■ WHAT YOU SHOULD DO ■
Rewrite the items below, substituting "screen agent" for each occurrence of "GUI agent" and leaving all other text exactly the same.

--- start INPUT MATERIAL ---

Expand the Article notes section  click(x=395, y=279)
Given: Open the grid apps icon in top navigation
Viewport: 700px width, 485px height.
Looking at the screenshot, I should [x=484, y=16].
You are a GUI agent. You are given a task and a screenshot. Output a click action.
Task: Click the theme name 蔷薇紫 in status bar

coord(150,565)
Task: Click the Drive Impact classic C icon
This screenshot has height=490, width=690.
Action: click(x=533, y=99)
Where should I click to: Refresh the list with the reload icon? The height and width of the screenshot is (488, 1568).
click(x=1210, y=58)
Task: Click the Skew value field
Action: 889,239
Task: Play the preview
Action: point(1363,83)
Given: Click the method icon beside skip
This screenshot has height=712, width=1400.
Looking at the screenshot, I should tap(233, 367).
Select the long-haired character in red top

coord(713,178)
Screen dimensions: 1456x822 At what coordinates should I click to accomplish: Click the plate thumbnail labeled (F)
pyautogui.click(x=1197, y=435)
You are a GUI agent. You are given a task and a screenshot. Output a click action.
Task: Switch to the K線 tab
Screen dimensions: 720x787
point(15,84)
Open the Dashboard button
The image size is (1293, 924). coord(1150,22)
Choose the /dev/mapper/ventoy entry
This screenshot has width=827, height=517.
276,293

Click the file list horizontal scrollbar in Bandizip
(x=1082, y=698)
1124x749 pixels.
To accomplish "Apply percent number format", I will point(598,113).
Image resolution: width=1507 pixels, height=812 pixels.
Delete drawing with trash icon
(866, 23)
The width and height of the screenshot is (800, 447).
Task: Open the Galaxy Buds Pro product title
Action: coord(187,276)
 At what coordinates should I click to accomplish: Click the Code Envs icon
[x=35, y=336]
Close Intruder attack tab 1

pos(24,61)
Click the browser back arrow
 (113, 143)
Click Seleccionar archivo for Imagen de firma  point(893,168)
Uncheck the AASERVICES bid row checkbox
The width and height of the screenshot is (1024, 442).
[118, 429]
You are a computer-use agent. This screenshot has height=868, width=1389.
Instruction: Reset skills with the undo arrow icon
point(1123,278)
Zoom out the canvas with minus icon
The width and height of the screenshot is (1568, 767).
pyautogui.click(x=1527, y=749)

--- end INPUT MATERIAL ---

■ FINISHED EXERCISE ■
Expand the Article notes section  click(x=395, y=279)
Given: Open the grid apps icon in top navigation
Viewport: 700px width, 485px height.
Looking at the screenshot, I should [x=484, y=16].
You are a screen agent. You are given a task and a screenshot. Output a click action.
Task: Click the theme name 蔷薇紫 in status bar

coord(150,565)
Task: Click the Drive Impact classic C icon
This screenshot has height=490, width=690.
Action: click(x=533, y=99)
Where should I click to: Refresh the list with the reload icon? The height and width of the screenshot is (488, 1568).
click(x=1210, y=58)
Task: Click the Skew value field
Action: 889,239
Task: Play the preview
Action: point(1363,83)
Given: Click the method icon beside skip
This screenshot has height=712, width=1400.
Looking at the screenshot, I should tap(233, 367).
Select the long-haired character in red top

coord(713,178)
Screen dimensions: 1456x822 At what coordinates should I click to accomplish: Click the plate thumbnail labeled (F)
pyautogui.click(x=1197, y=435)
You are a screen agent. You are given a task and a screenshot. Output a click action.
Task: Switch to the K線 tab
Screen dimensions: 720x787
point(15,84)
Open the Dashboard button
The image size is (1293, 924). coord(1150,22)
Choose the /dev/mapper/ventoy entry
This screenshot has width=827, height=517.
276,293

Click the file list horizontal scrollbar in Bandizip
(x=1082, y=698)
1124x749 pixels.
To accomplish "Apply percent number format", I will point(598,113).
Image resolution: width=1507 pixels, height=812 pixels.
Delete drawing with trash icon
(866, 23)
The width and height of the screenshot is (800, 447).
Task: Open the Galaxy Buds Pro product title
Action: coord(187,276)
 At what coordinates should I click to accomplish: Click the Code Envs icon
[x=35, y=336]
Close Intruder attack tab 1

pos(24,61)
Click the browser back arrow
 (113, 143)
Click Seleccionar archivo for Imagen de firma  point(893,168)
Uncheck the AASERVICES bid row checkbox
The width and height of the screenshot is (1024, 442).
[118, 429]
You are a computer-use agent. This screenshot has height=868, width=1389.
Instruction: Reset skills with the undo arrow icon
point(1123,278)
Zoom out the canvas with minus icon
The width and height of the screenshot is (1568, 767).
pyautogui.click(x=1527, y=749)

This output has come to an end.